Instructions to follow:
From the first entry to the last, repeat them all exactly.

----------------------------------------

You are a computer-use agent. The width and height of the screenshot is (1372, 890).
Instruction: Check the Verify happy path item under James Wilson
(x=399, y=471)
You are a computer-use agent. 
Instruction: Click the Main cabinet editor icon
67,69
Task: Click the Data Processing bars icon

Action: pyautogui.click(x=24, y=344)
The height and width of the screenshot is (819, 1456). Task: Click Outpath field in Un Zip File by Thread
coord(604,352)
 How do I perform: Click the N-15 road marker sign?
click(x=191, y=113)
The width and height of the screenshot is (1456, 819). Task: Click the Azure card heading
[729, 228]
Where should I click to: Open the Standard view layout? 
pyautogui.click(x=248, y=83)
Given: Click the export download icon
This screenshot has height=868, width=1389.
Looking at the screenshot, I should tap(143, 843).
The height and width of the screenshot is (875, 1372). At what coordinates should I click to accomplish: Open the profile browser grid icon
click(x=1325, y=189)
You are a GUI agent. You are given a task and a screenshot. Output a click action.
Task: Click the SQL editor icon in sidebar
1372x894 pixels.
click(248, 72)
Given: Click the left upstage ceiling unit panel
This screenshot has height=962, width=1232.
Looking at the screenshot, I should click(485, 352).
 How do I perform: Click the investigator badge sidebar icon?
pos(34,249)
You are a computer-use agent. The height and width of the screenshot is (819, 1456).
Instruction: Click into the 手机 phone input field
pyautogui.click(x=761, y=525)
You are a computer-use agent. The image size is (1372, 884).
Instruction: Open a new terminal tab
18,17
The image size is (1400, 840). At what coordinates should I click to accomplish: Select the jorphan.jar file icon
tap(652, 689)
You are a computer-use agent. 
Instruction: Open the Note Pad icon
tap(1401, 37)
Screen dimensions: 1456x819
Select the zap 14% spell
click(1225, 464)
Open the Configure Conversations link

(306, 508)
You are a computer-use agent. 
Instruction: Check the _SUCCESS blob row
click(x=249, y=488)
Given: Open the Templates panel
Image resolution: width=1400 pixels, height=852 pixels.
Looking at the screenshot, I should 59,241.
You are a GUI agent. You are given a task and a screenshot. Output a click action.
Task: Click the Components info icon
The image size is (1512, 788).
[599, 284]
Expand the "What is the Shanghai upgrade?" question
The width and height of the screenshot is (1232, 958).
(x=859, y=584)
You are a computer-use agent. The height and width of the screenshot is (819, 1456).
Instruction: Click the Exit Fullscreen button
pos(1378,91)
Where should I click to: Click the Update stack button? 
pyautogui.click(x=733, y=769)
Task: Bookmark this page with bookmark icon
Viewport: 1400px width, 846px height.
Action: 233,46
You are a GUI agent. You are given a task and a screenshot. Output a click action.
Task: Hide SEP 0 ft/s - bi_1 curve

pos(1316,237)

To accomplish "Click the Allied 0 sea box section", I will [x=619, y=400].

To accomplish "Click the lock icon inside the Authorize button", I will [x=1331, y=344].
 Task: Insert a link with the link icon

----------------------------------------

Response for this exercise:
You are a computer-use agent. The width and height of the screenshot is (1372, 890).
Instruction: Check the Verify happy path item under James Wilson
(x=399, y=471)
You are a computer-use agent. 
Instruction: Click the Main cabinet editor icon
67,69
Task: Click the Data Processing bars icon

Action: pyautogui.click(x=24, y=344)
The height and width of the screenshot is (819, 1456). Task: Click Outpath field in Un Zip File by Thread
coord(604,352)
 How do I perform: Click the N-15 road marker sign?
click(x=191, y=113)
The width and height of the screenshot is (1456, 819). Task: Click the Azure card heading
[729, 228]
Where should I click to: Open the Standard view layout? 
pyautogui.click(x=248, y=83)
Given: Click the export download icon
This screenshot has height=868, width=1389.
Looking at the screenshot, I should tap(143, 843).
The height and width of the screenshot is (875, 1372). At what coordinates should I click to accomplish: Open the profile browser grid icon
click(x=1325, y=189)
You are a GUI agent. You are given a task and a screenshot. Output a click action.
Task: Click the SQL editor icon in sidebar
1372x894 pixels.
click(248, 72)
Given: Click the left upstage ceiling unit panel
This screenshot has height=962, width=1232.
Looking at the screenshot, I should click(485, 352).
 How do I perform: Click the investigator badge sidebar icon?
pos(34,249)
You are a computer-use agent. The height and width of the screenshot is (819, 1456).
Instruction: Click into the 手机 phone input field
pyautogui.click(x=761, y=525)
You are a computer-use agent. The image size is (1372, 884).
Instruction: Open a new terminal tab
18,17
The image size is (1400, 840). At what coordinates should I click to accomplish: Select the jorphan.jar file icon
tap(652, 689)
You are a computer-use agent. 
Instruction: Open the Note Pad icon
tap(1401, 37)
Screen dimensions: 1456x819
Select the zap 14% spell
click(1225, 464)
Open the Configure Conversations link

(306, 508)
You are a computer-use agent. 
Instruction: Check the _SUCCESS blob row
click(x=249, y=488)
Given: Open the Templates panel
Image resolution: width=1400 pixels, height=852 pixels.
Looking at the screenshot, I should 59,241.
You are a GUI agent. You are given a task and a screenshot. Output a click action.
Task: Click the Components info icon
The image size is (1512, 788).
[599, 284]
Expand the "What is the Shanghai upgrade?" question
The width and height of the screenshot is (1232, 958).
(x=859, y=584)
You are a computer-use agent. The height and width of the screenshot is (819, 1456).
Instruction: Click the Exit Fullscreen button
pos(1378,91)
Where should I click to: Click the Update stack button? 
pyautogui.click(x=733, y=769)
Task: Bookmark this page with bookmark icon
Viewport: 1400px width, 846px height.
Action: 233,46
You are a GUI agent. You are given a task and a screenshot. Output a click action.
Task: Hide SEP 0 ft/s - bi_1 curve

pos(1316,237)

To accomplish "Click the Allied 0 sea box section", I will [x=619, y=400].

To accomplish "Click the lock icon inside the Authorize button", I will [x=1331, y=344].
 Task: Insert a link with the link icon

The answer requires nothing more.